> Texte cité
***
La crise politique s'aggrave en Russie alors que les manifestations se poursuivent en faveur de Navalny

De nouvelles manifestations de soutien au leader de l’opposition Alexei Navalny ont attiré plusieurs dizaines de milliers de personnes dimanche. Des manifestations ont eu lieu dans au moins 80 villes russes. Signe d’extrême nervosité et d’inquiétude face à ces manifestations, le Kremlin a de nouveau mené une répression violente: plus de 4.000 personnes ont été arrêtées et on a fermé des stations entières du métro de Moscou pour la durée des manifestations.

Navalny devait comparaître devant un tribunal mardi pour violation de sa période de probation en rapport avec une inculpation de fraude en 2014. Il pourrait être condamné à une peine de prison allant jusqu’à trois ans et demi.

Les manifestations de dimanche auraient été moins nombreuses que celles de la semaine précédente. Comme avant, tous les mots d’ordre se limitèrent à demander la libération de Navalny et le retrait de Poutine. Les manifestations ont été soutenues par diverses forces politiques, notamment des tendances monarchistes, des formations nationalistes d’extrême droite et des tendances pseudo de gauche comme le Mouvement socialiste russe pabliste.

Alexei Navalny [Wikimedia Commons]

Beaucoup considèrent que le Parti communiste stalinien de Russie (KPRF) – qui soutient depuis longtemps le régime Poutine – est au bord de la scission à cause de Navalny. Le site en ligne Gazeta.Ru a constaté que le «chaos» régnait au sein du parti. Son chef officiel, Gennady Zyuganov, continue de soutenir Poutine et dénonce Navalny comme un «agent étranger», tandis qu’une fraction grandissante autour de Valery Rashkin se rallie ouvertement à Navalny. Le Parti communiste unifié de Russie (OKP) de Daria Mitina, que le «World Socialist Web Site» a démasqué comme un agent du Kremlin il y a plusieurs années, a lui aussi soutenu officiellement les actions de protestations.
***
> Données fournies
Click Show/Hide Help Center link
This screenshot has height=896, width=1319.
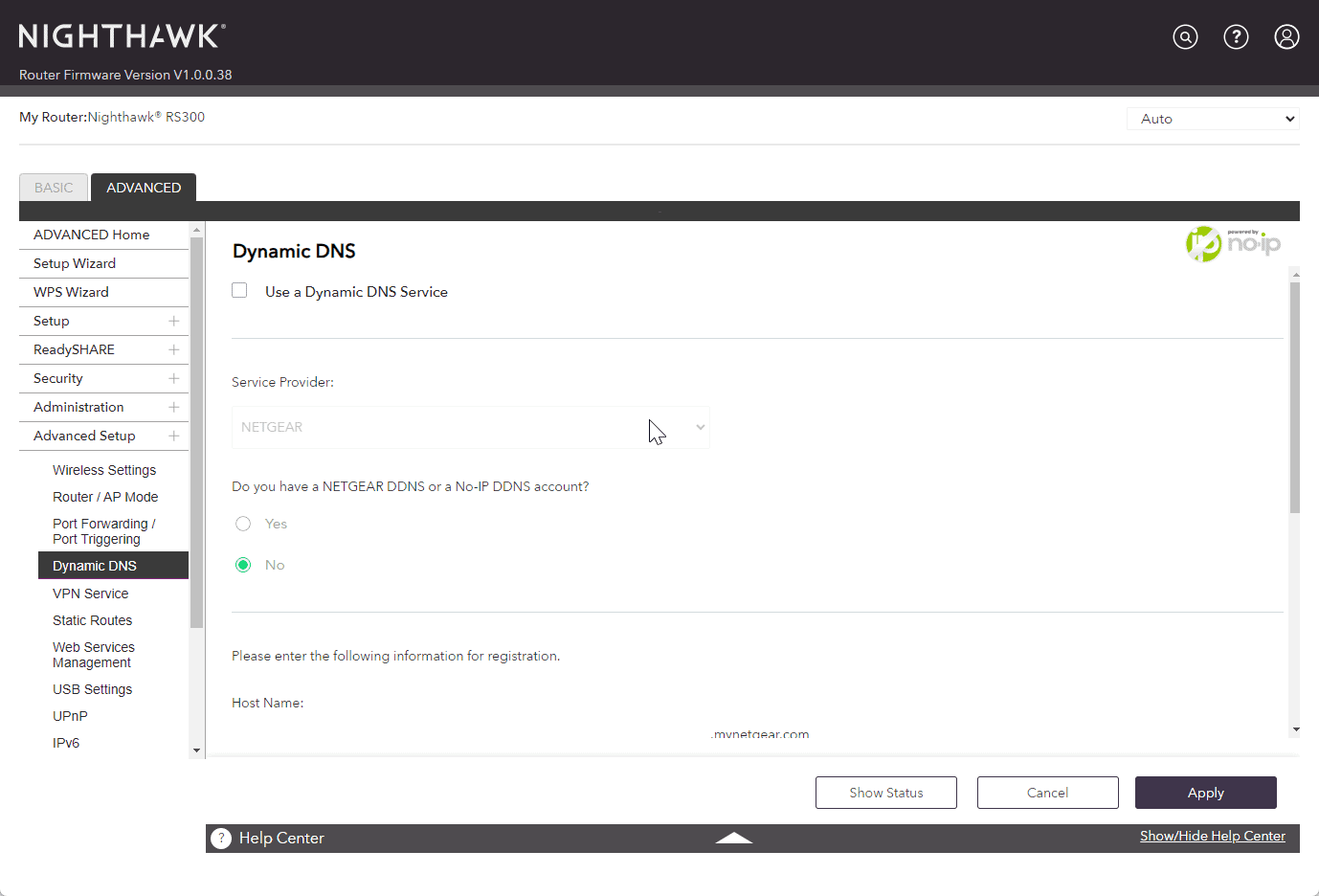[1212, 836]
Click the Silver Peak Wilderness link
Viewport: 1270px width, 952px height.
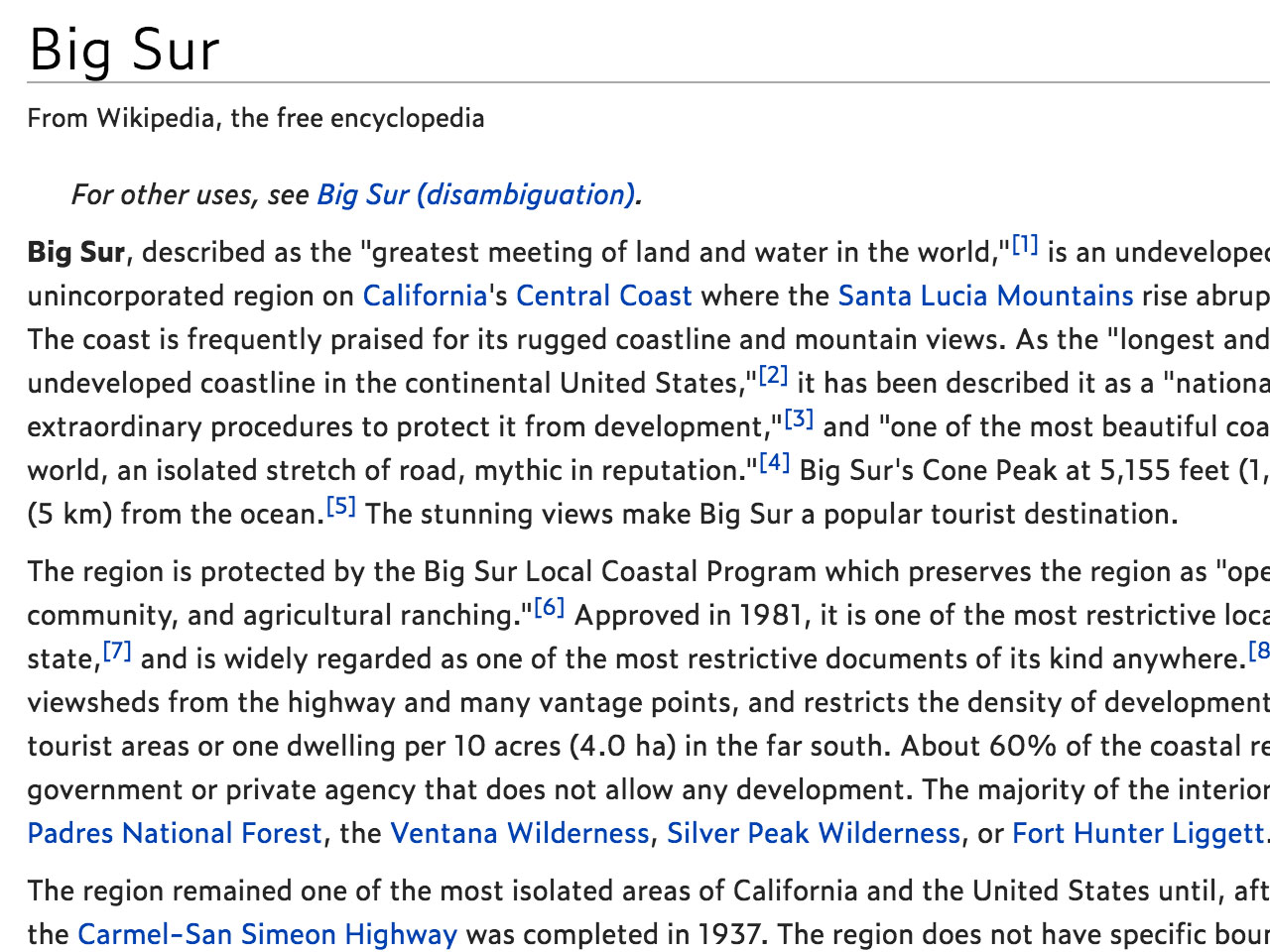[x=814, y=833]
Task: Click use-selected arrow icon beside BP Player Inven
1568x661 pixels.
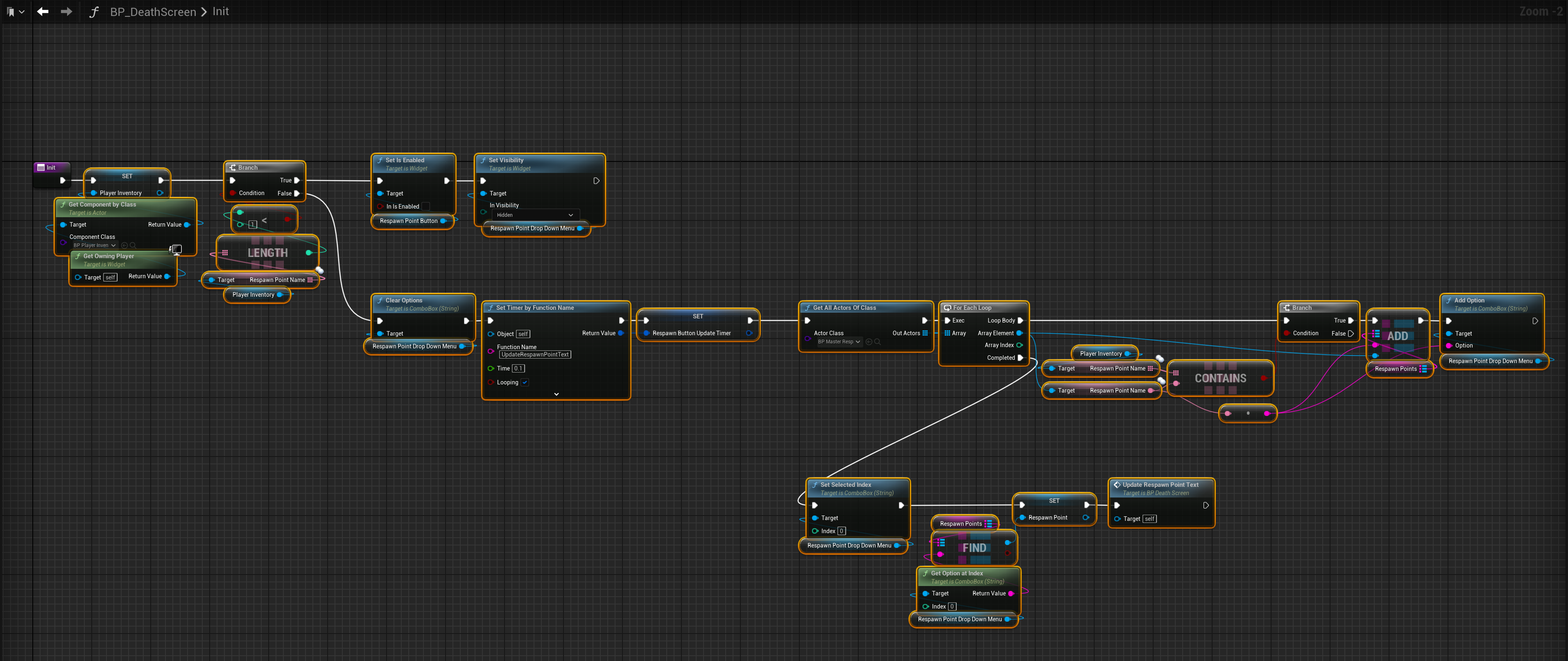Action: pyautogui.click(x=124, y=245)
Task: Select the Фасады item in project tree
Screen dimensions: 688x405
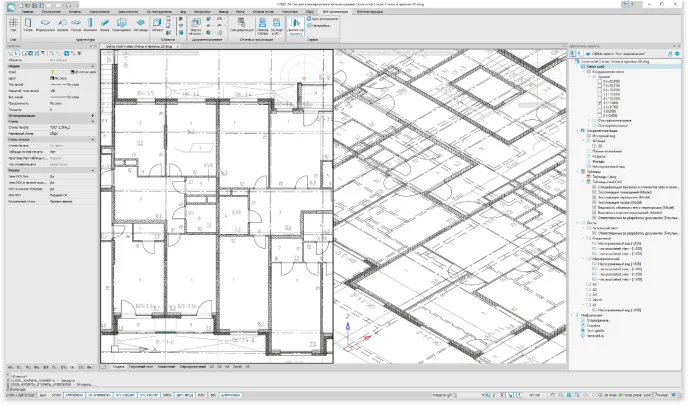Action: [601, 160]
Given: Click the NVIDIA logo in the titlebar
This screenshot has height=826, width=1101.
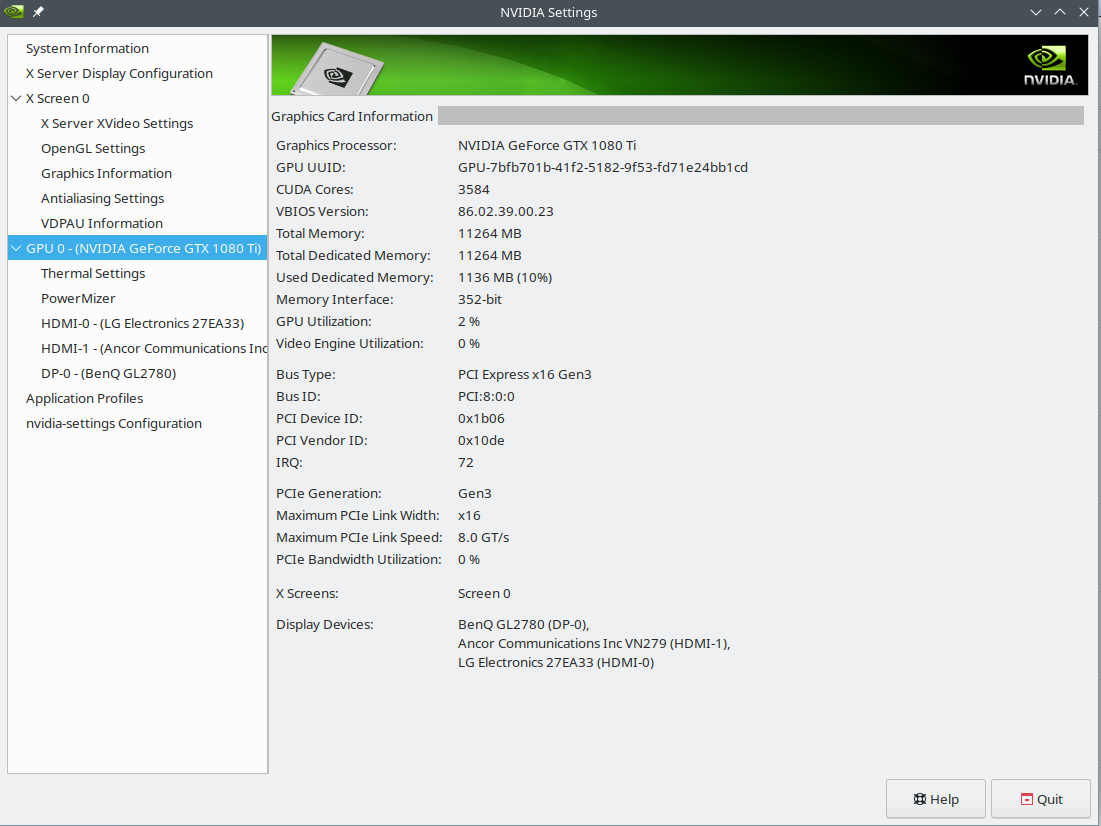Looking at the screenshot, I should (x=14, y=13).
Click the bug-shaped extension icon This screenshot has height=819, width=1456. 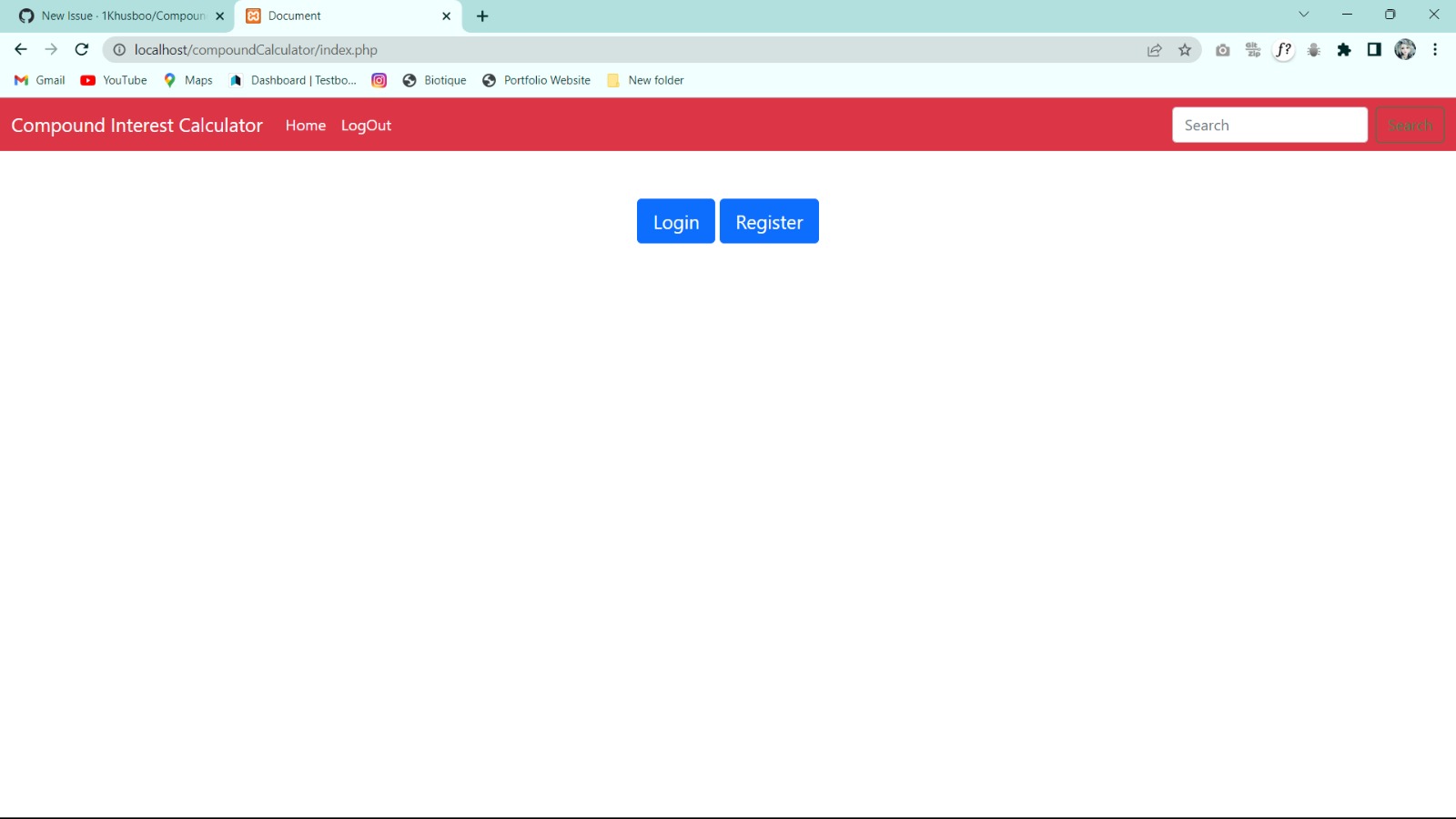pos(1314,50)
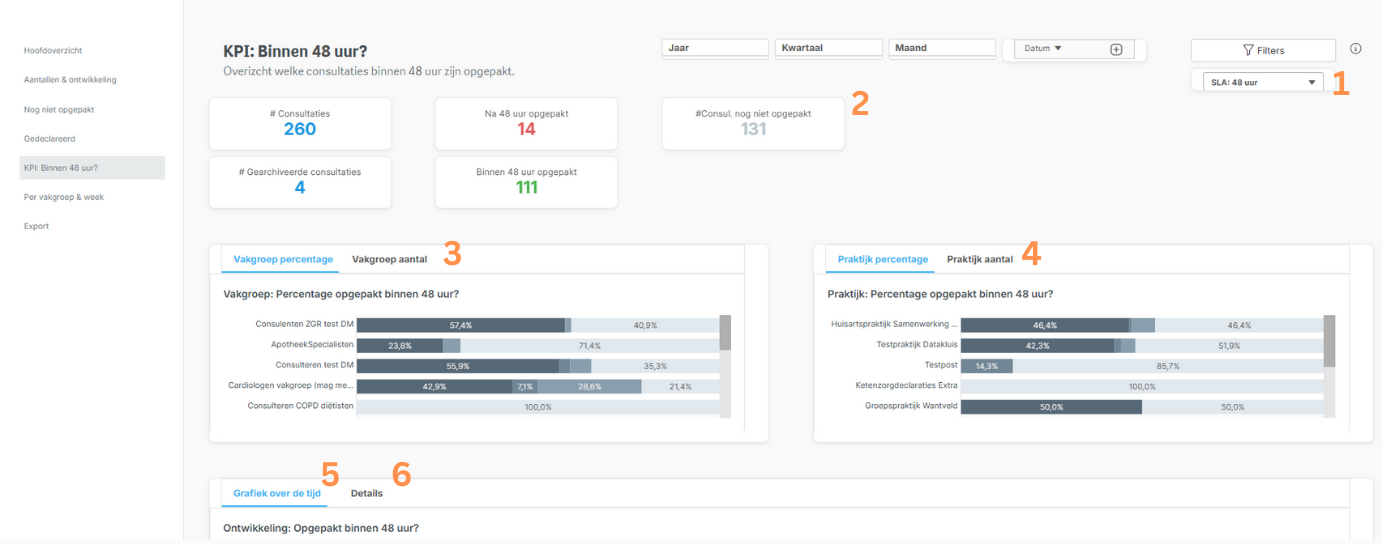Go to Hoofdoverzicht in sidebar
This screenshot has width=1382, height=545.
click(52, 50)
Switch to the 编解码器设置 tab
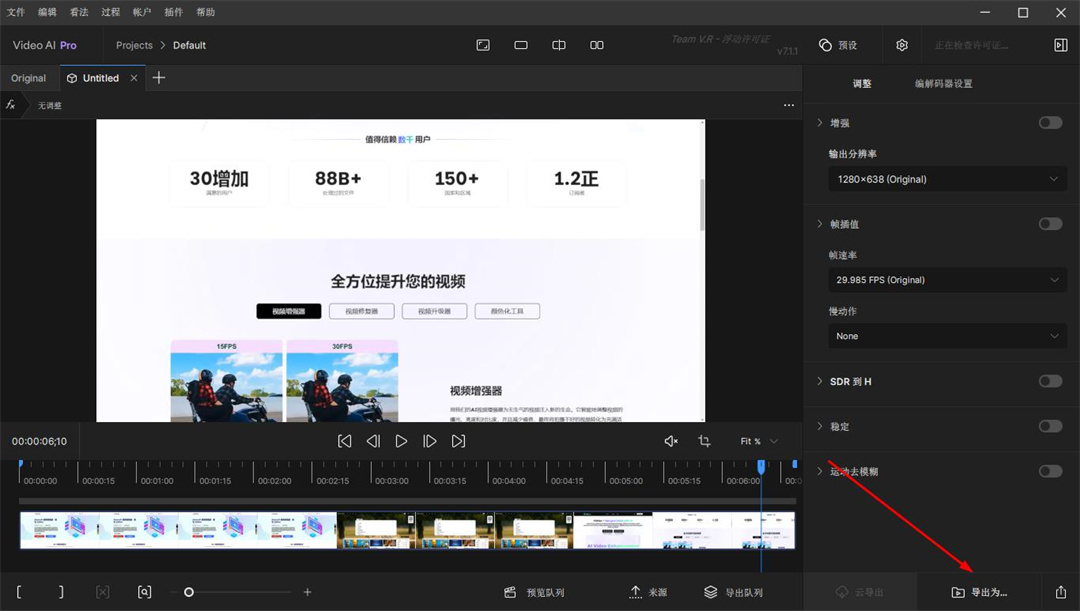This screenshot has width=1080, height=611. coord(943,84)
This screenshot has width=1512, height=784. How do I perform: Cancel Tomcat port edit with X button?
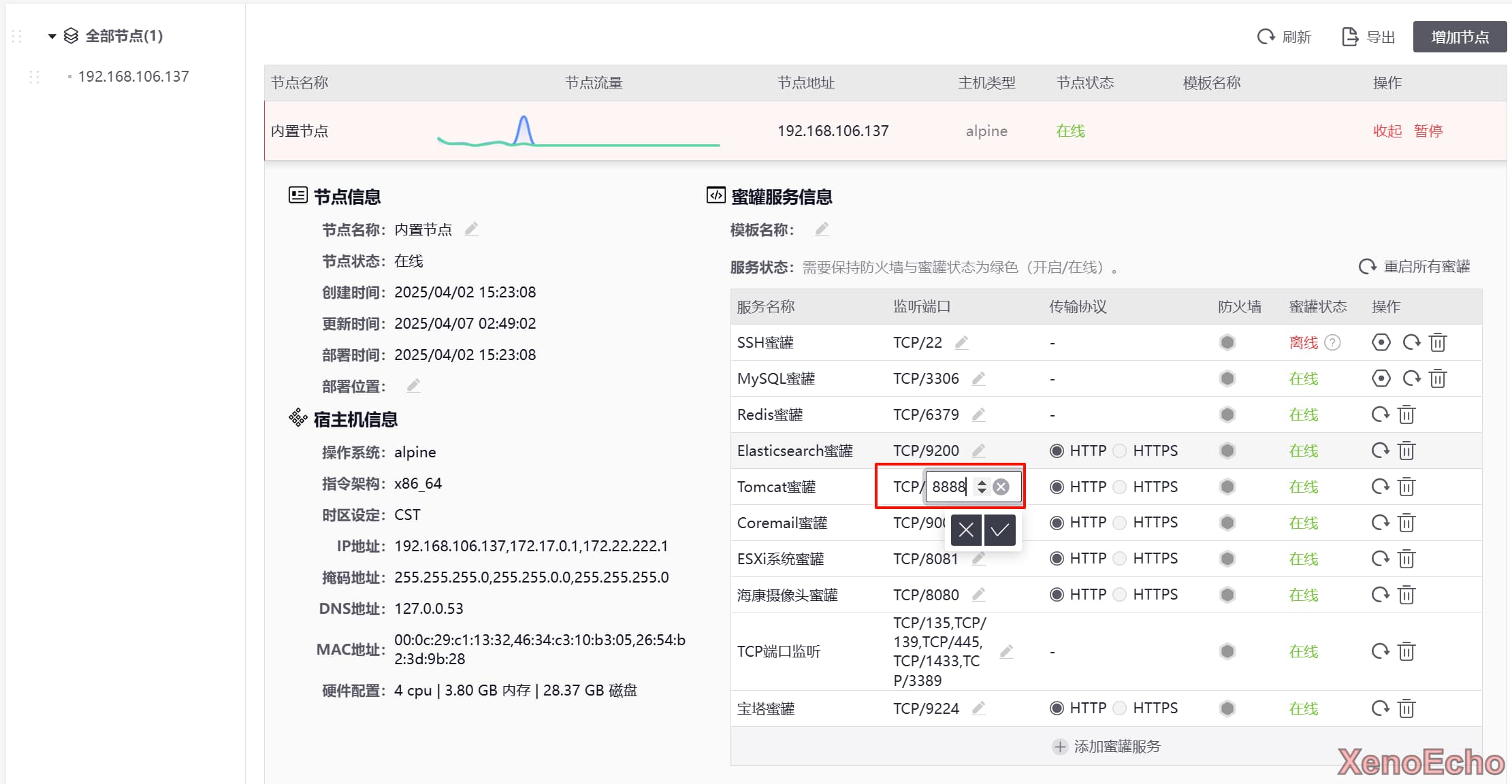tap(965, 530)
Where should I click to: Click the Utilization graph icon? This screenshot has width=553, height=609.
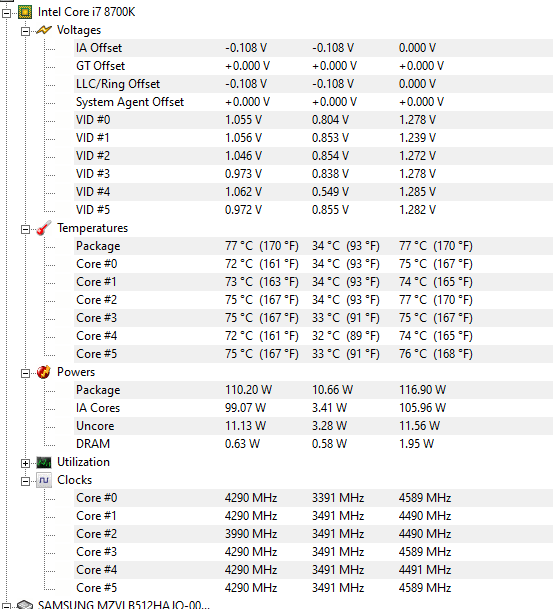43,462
***
> Consigne
Répondez aux questions suivantes à partir de l'article sur les manifestations pro-Navalny :
1. Dans combien de villes russes, au minimum, des manifestations ont-elles eu lieu dimanche ?
2. Quelle peine de prison maximale Navalny encourt-il ?
3. Quel site en ligne a constaté que le « chaos » régnait au sein du KPRF ?

> Réponse
1. Dans au moins 80 villes.
2. Jusqu'à trois ans et demi de prison.
3. Gazeta.Ru.